The government doesn’t put it like this. Its departments and ministers say that “we can help the high street to adapt and thrive for the future” or that its policies “will help support the creation of much-needed homes” or that first-time buyers will have a better chance to get on the property ladder. But the most certain effect is that often substantial windfalls arrive in the balance sheets of those who already own.

Take, for example, the policy that shops can be made into homes without planning permission, which came into effect in April. As has been widely pointed out, this is likely to have the effect of accelerating rather than reversing the decline in high streets, as owners push out viable businesses for no other reason than that they can make more money by turning their premises into homes.

What was once an active shopfront, with people going in and out all day long, becomes a domestic front door, which contributes less to the liveliness of the neighbourhood. Past downturns have enabled new businesses to flourish, taking advantage of low rents to revive high streets – market cycles, to put it another way, periodically reduce owners’ wealth to the benefit of tenants and the liveliness of the high street. Conversion from retail excludes that possibility for ever.

There are, of course, redundant retail buildings that can beneficially be turned into homes, but it requires some planning to work out where this is best done and planning is what the new policy excludes. It also removes the possibility of what is called planning gain, realised through instruments such as section 106 agreements or the community infrastructure levy (CIL), which is the ability of local authorities to require contributions to such things as affordable housing as a condition of planning permission.

We have been here before, with the eight-year-old policy of enabling offices to be made into homes without planning consent. The effects, in terms of the quality of the homes created, have been largely disastrous. As with the new policy on retail, the opportunity for planning gain was removed, so that the owners of office blocks that benefited from the policy sometimes saw their values double. “Retail,” say the property consultants Lambert Smith Hampton in relation to the new policy, “may offer far greater potential for change of use to residential over the years ahead than offices.” They also say that “the scale of opportunity is, potentially, huge”, that the absence of section 106 requirements is “a specific pull factor” and that “seeking change of use via this route can support developer profit margins and boost scheme viability”.

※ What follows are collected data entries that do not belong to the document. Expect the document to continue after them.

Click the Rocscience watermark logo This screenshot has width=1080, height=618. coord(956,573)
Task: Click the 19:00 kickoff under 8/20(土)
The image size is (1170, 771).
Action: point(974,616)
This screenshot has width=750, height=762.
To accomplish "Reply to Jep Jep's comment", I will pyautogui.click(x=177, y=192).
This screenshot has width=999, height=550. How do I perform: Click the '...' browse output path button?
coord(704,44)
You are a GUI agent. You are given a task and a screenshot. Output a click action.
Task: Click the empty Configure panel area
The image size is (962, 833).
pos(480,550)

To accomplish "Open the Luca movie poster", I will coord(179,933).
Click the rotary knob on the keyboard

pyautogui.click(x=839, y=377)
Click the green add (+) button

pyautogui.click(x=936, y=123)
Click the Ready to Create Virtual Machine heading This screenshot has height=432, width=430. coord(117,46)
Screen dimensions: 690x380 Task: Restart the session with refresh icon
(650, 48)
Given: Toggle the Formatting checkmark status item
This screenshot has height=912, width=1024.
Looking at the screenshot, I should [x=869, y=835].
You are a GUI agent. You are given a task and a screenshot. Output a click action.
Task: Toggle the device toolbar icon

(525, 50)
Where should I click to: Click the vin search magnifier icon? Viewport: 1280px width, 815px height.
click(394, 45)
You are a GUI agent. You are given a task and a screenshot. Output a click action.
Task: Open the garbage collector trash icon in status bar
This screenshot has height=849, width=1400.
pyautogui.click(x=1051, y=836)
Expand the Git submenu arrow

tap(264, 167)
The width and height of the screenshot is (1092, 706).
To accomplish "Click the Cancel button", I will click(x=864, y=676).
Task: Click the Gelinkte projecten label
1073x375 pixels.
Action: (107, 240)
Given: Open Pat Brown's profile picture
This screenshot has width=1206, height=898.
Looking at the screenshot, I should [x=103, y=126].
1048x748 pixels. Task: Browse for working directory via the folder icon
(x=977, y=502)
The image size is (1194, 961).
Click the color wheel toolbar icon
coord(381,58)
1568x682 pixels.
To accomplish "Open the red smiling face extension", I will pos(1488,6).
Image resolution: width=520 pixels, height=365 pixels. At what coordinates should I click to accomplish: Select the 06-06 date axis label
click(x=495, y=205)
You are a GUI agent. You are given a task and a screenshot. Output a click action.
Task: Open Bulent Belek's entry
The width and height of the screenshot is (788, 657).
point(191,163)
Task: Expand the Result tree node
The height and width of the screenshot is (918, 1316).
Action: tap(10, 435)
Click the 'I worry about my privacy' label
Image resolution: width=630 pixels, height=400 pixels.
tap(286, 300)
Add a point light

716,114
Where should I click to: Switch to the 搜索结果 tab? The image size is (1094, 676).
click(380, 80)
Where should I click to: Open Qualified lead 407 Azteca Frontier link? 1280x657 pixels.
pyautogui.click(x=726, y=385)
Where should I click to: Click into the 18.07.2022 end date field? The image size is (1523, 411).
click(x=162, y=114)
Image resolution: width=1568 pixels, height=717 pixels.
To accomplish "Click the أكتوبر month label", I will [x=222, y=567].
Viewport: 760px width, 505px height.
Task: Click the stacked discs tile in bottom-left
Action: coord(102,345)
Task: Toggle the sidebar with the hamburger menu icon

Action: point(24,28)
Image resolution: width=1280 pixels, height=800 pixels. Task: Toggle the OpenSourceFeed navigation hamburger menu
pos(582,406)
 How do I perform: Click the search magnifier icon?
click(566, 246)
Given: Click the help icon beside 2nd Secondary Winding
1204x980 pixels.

This is, in effect, a vast giveaway of public assets. Ever since the Town and Country Planning Act of 1947, development rights to land – as opposed to the land itself – are, in effect, public property. When planning permission is granted, a defined part of those rights and whatever value goes with it are transferred to the landowner. This principle gives local authorities leverage to require public benefits and to plan development. If those rights are simply given away, as is happening with retail-to-residential conversions, value and leverage go with them.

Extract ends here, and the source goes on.